↓↓↓

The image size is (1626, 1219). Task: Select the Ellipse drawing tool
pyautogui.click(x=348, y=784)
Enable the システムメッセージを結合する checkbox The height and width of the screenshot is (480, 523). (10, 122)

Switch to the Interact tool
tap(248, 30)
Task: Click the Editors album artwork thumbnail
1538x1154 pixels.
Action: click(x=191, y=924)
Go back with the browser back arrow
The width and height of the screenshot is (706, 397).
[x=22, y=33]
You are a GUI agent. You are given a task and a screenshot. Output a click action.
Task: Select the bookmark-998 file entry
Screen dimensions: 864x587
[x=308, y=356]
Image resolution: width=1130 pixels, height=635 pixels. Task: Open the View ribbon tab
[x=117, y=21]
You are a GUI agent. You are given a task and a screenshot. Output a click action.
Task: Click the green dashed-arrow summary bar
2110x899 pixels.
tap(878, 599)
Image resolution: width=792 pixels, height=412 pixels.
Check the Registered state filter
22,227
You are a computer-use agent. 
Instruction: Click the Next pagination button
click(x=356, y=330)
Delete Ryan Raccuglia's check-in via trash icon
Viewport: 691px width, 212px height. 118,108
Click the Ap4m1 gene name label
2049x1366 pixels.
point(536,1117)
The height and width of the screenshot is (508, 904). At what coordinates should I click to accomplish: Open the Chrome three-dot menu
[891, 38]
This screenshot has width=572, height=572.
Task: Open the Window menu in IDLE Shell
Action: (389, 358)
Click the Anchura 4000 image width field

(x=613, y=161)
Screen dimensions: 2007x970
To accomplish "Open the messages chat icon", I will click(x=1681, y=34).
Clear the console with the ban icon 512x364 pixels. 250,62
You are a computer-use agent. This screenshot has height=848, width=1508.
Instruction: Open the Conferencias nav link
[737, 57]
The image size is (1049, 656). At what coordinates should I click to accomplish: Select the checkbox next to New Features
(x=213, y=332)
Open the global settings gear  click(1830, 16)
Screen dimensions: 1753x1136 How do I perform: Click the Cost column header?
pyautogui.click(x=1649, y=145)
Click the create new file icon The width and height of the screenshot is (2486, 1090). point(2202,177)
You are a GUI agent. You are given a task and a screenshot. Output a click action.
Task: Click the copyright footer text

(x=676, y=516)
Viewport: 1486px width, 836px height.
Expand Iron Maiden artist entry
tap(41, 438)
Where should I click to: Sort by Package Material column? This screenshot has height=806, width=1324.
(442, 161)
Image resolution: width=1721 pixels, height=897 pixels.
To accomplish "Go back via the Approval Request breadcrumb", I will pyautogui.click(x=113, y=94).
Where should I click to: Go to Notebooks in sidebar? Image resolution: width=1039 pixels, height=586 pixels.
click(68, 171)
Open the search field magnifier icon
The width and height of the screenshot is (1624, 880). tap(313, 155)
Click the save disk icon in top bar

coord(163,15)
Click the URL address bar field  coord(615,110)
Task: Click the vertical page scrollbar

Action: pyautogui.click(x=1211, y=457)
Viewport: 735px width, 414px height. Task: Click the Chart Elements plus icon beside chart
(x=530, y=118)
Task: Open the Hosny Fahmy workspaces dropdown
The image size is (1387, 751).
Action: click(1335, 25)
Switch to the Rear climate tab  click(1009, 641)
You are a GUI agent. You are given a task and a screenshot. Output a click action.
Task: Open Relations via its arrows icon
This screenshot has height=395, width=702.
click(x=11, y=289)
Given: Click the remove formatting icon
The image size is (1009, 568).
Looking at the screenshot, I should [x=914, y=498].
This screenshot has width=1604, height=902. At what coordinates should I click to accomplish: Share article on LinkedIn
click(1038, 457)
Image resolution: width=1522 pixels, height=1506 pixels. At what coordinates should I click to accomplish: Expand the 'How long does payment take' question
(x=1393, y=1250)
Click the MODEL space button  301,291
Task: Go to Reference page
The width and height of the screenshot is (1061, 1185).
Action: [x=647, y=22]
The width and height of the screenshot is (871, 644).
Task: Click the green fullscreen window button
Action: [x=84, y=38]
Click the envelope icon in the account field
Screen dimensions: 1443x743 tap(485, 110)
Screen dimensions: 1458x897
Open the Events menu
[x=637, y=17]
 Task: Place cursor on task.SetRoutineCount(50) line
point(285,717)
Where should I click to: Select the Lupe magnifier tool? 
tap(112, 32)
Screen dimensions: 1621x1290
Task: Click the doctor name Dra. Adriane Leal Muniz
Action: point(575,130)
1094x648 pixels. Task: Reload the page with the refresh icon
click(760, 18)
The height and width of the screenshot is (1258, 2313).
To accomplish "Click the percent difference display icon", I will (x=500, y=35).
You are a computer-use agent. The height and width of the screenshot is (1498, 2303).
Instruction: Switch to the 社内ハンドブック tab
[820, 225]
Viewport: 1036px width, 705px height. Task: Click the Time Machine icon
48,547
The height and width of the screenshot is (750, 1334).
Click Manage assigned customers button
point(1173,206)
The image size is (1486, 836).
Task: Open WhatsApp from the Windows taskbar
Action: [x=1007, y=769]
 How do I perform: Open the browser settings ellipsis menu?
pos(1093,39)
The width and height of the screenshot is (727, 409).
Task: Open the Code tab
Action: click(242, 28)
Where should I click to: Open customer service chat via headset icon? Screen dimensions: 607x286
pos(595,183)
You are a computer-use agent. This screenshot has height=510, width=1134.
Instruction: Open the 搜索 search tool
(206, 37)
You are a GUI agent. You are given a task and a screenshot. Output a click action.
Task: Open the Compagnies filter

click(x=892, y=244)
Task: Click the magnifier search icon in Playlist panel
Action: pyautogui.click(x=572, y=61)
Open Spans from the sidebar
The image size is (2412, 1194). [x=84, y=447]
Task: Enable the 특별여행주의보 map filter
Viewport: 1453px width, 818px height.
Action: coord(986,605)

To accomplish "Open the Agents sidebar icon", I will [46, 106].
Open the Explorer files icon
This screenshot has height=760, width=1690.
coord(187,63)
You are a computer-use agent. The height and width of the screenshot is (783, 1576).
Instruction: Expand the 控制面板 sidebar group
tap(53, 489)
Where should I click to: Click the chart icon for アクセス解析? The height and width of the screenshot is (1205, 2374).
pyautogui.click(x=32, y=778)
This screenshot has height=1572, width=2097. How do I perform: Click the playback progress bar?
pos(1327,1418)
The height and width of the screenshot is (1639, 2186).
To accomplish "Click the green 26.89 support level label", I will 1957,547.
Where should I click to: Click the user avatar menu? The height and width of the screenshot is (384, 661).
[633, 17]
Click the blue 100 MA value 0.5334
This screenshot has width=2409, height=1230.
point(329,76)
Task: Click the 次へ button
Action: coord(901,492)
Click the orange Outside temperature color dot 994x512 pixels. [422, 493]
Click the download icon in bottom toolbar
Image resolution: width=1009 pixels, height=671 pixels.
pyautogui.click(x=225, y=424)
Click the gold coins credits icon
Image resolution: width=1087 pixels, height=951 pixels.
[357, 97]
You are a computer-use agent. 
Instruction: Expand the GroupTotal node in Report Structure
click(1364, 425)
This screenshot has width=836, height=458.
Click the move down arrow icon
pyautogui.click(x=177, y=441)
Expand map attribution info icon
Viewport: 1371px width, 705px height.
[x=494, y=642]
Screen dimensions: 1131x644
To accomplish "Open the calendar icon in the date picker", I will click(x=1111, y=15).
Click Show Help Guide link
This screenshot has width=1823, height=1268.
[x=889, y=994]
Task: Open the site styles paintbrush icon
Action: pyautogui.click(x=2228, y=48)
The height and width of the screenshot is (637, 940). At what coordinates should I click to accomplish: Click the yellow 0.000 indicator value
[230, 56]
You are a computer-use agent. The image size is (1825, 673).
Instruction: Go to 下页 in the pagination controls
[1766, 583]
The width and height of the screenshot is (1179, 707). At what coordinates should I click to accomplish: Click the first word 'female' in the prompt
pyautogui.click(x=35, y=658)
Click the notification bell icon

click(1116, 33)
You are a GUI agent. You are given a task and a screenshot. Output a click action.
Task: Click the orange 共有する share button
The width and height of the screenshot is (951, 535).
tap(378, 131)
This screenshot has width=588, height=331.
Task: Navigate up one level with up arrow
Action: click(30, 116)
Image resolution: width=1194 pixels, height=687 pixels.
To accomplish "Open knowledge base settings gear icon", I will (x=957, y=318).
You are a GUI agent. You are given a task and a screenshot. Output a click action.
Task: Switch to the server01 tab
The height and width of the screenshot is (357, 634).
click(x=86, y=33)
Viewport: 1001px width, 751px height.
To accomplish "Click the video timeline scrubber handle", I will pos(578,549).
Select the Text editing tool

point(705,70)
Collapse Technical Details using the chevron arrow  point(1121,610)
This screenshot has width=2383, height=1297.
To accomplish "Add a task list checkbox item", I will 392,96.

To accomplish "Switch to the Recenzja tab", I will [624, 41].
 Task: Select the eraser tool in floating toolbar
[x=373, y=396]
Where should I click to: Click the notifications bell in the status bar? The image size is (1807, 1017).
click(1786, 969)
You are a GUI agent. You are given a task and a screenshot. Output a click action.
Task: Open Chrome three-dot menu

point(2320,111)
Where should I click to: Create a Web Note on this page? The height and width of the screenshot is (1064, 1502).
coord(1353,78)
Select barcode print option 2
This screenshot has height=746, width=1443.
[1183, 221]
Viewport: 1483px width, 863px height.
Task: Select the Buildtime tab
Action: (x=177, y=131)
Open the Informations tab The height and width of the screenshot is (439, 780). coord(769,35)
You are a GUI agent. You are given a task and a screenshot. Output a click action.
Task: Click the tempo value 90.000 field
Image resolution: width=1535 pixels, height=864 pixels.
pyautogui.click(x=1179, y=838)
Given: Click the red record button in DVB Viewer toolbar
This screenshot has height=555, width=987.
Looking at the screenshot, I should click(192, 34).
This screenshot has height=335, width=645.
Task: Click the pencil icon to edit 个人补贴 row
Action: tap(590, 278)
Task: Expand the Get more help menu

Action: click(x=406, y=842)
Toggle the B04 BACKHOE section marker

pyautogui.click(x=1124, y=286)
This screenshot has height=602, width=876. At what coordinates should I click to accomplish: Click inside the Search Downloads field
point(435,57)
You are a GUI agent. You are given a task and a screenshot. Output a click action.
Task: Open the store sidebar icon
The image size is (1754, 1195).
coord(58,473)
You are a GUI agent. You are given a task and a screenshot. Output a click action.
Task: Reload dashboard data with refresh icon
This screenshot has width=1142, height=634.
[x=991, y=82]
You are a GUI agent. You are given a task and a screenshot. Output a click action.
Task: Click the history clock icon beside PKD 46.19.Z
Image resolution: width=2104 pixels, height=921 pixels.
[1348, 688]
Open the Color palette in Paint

↑↑↑

YOUR INSTRUCTIONS:
Using the material above, return every line that holds the string "gear".

RESPONSE TO THE EXERCISE:
Open the global settings gear  click(1830, 16)
To accomplish "Open knowledge base settings gear icon", I will (x=957, y=318).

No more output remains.